I met him in his last three years in London. His was a totally cosmopolitan personality. He was as at home in London as he must have been in Mumbai. He had no visceral anti-British sentiments a la Manoj Kumar film. He could be British in London with ease and still charm you with the old world good manners of a Lahori. His last rites were performed in a Chapel in the Putney Vale crematorium and was fittingly a Christian ceremony despite pandits reciting slokas alongside. He refused to compromise even then.
Mario Miranda was another artist whom I learned to admire and appreciate in the Fifties and then I got to know him during the last decade. He was, of course, cosmopolitan by birth, combining a long heritage of Portuguese India through generations of Mirandas and a life spent in India. His formation as an artist and indeed his happy breezy demeanour owed much to Goa, Bombay, Lisbon, London. Mario was as Indian as he was Western, and, indeed, even more than either, a Goan. In his beautiful ancestral home in Lotulim, the oldest Portuguese village in Goa, the walls were filled with posters from art galleries and exhibitions around the world as well as originals by some world famous artists including himself.
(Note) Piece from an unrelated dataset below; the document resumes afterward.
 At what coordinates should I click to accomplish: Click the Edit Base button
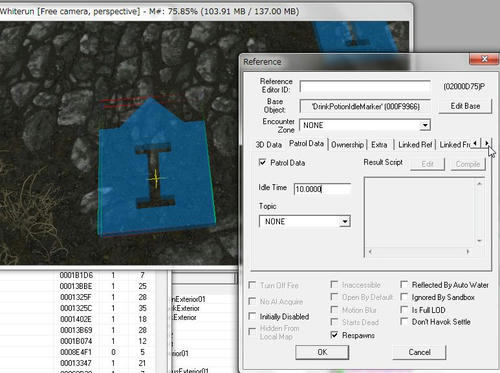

His wife Habiba brought her own Hyderabadi aristocratic nonchalance and they entertained friends from around the world.
In the years in between the Fifties when being a cosmopolitan Indian was possible and the subsequent decades when the anxieties of Indira Gandhi or the intolerance of the Parivar made xenophobia patriotic, India has lost much. Then was a confident hopeful India, poor but relaxed. Today, it is richer and even globalised, yet xenophobia has become the badge of the political classes. The iconic stars today may roam round the world but they better not say they feel at home abroad, lest someone files a PIL against them!